メディアの今をさらけ出す 記録映画「さよならテレビ」2月から九州で

西日本新聞 吉田 昭一郎

 東海テレビ(名古屋市)が自社の報道・制作現場を撮影し、多メディア化などで苦境に立つとされるテレビの今を描き出したドキュメンタリー映画「さよならテレビ」が2月から、九州各地で公開される。

 「ヤクザと憲法」などを手がけた阿武野勝彦プロデューサー、土方宏史監督のコンビで製作。語りのあり方に悩むキャスター、スポンサー絡みの「ゼヒねた」担当という契約社員の記者、経験が浅い派遣社員の記者の3人を追い、視聴率を上げる番組作りに明け暮れる現場のありようを浮き彫りにする。

 キャスターは2011年、「セシウムさん」という不適切テロップを誤って出してしまい社会の批判を集めた番組をたまたま担当していて、バッシングを浴びた人物だ。その語りは慎重で手堅いが、周囲は物足りない。人を傷つけない配慮か、リスク含みでも個性を発揮するのか、悩みは尽きない。

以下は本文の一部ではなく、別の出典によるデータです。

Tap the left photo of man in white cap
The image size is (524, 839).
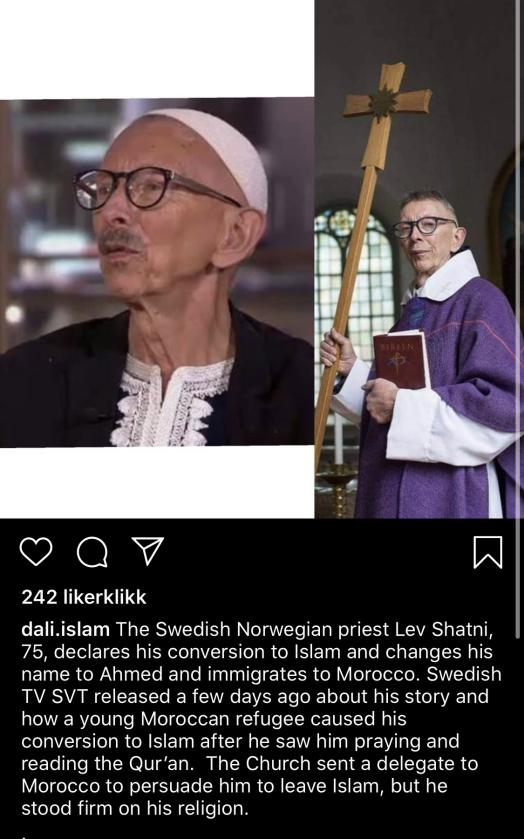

 元地元経済紙記者という契約社員の記者は、共謀罪の趣旨を含んだテロ等準備罪関連の取材の機会を得て生き生きする。本心を引き出そうと迫る取材陣に、その記者は次第に語りだすようになる。「記者が単なる会社員になっていないか」「権力監視は十分か、弱者の助けになっているか」と居酒屋などで繰り出す批判は、メディアの今をそのまま照射しているように聞こえる。

 派遣社員の記者は、ミスを重ねて叱られ、次第に失職の不安が募っていく。視聴率の目標を示して奮起を促したり、働き方改革で難題を投げたりする管理職の姿は必ずしもかっこよいばかりではない。